The Right to be Forgotten
The right for people to have control over their own data, and to be forgotten.
ENSURE ROBUST ENFORCEMENT
Robust enforcement is critical for effective privacy protection. Arbitration clauses do not protect consumers and permit dangerous business practices to continue. If a company violates federal privacy law, consumers must be able to pursue a private right of action that provides meaningful redress without a showing of additional harm. Statutory damages are an essential element of an effective privacy law.
ESTABLISH ALGORITHMIC GOVERNANCE TO ADVANCE FAIR AND JUST DATA PRACTICES
The use of secret algorithms based on individual data permeates our lives.

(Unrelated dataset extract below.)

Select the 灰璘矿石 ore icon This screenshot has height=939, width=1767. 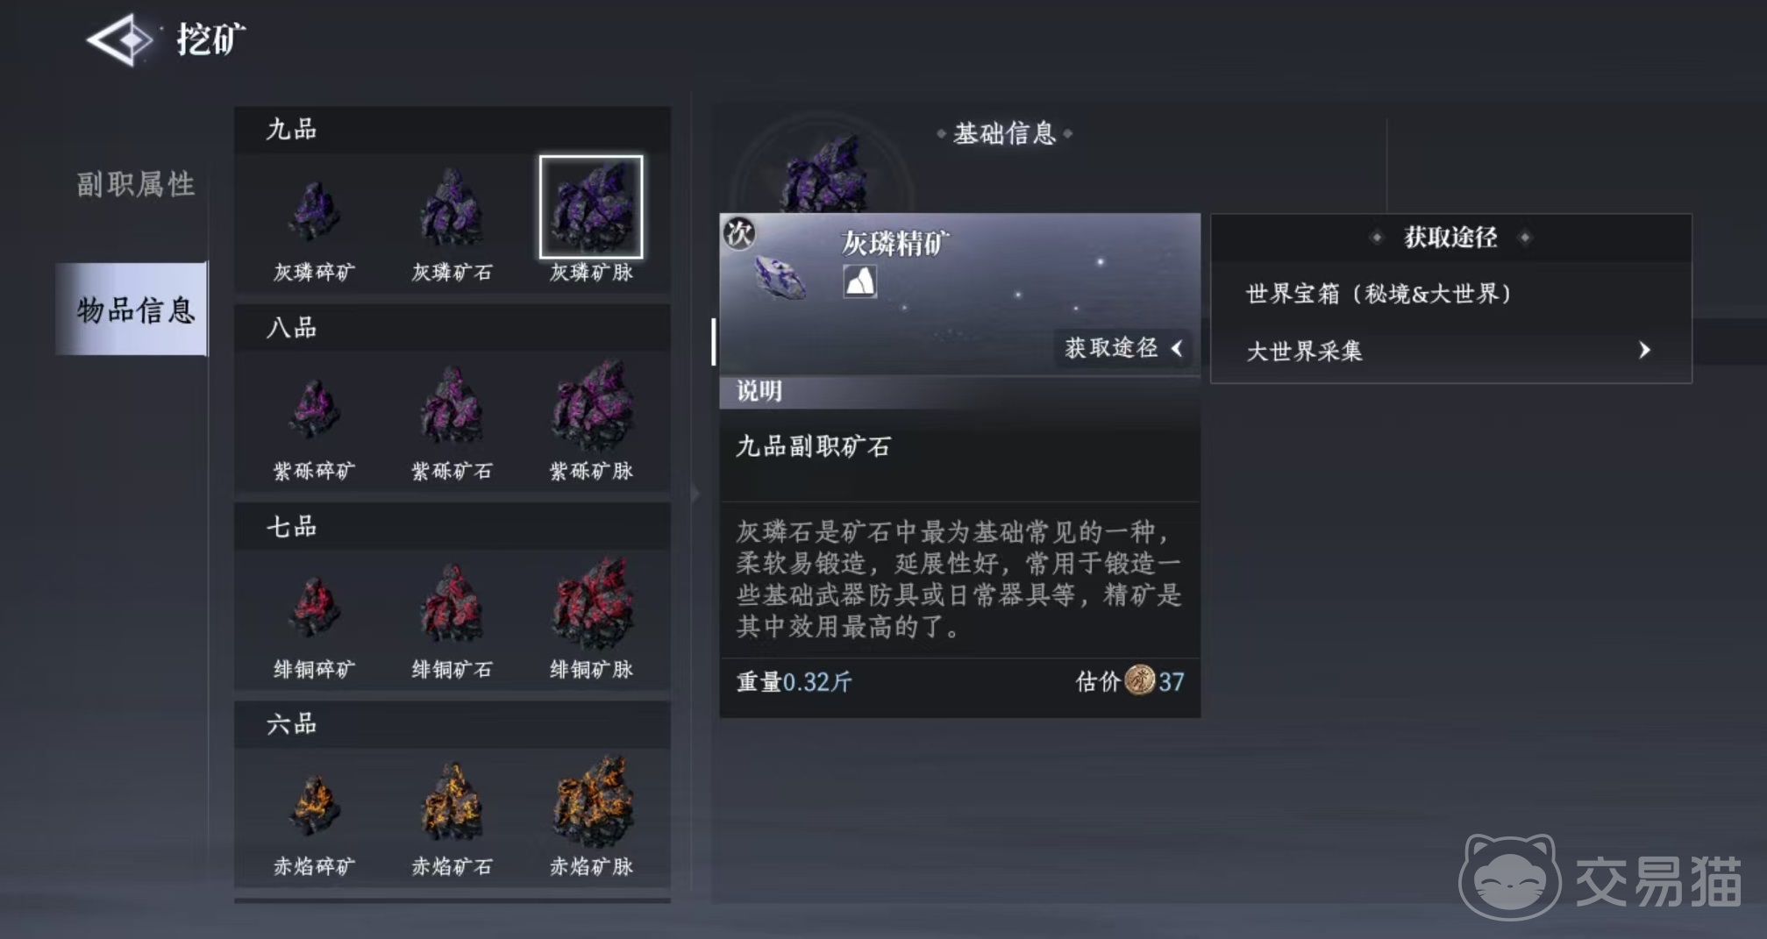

Concerns about the fairness of automated decision-making are mounting as artificial intelligence is used to determine eligibility for jobs, housing, credit, insurance, and other life necessities. Bias and discrimination are often embedded in these systems yet there is no accountability for their impact. All individuals should have the right to know the basis of an automated decision that concerns them. And there must be independent accountability for automated decisions. Protecting algorithms as a trade secret overprotects intellectual property and creates a barrier to due process. Trade agreements should uphold algorithmic transparency. Algorithmic transparency is central to algorithmic accountability.
PROHIBIT “TAKE-IT-OR-LEAVE-IT” TERMS
Individuals cannot have meaningful control of their personal data if the terms of service require them to waive their privacy rights. Furthermore, requiring individuals to pay more or receive lower quality goods or services if they do not waive their privacy rights is unfair and discriminates against those with less means. Law should require that consent, where appropriate, is meaningful, informed, and revocable, and should prohibit “pay-for-privacy provisions” or “take-it-or leave it” terms of service.
PROMOTE PRIVACY INNOVATION
Law should require innovative approaches to privacy and security, including strong encryption, robust techniques for deidentification and anonymization, and privacy enhancing techniques that minimize or eliminate the collection and disclosure of personal data, and make privacy by design an affirmative obligation. The consolidation of personal data with a small group of firms has stifled innovation and competition. Antitrust enforcement agencies should consider privacy interests in merger review. Mergers that fail to protect the privacy of consumers should be rejected.
LIMIT GOVERNMENT ACCESS TO PERSONAL DATA
Personal data held by companies are often sought by government agencies for law enforcement purposes. We do not object to the disclosure of specific records that are required for legitimate criminal investigations and obtained through an appropriate judicial procedure. However, there should be a clear standard in a privacy law for such disclosure.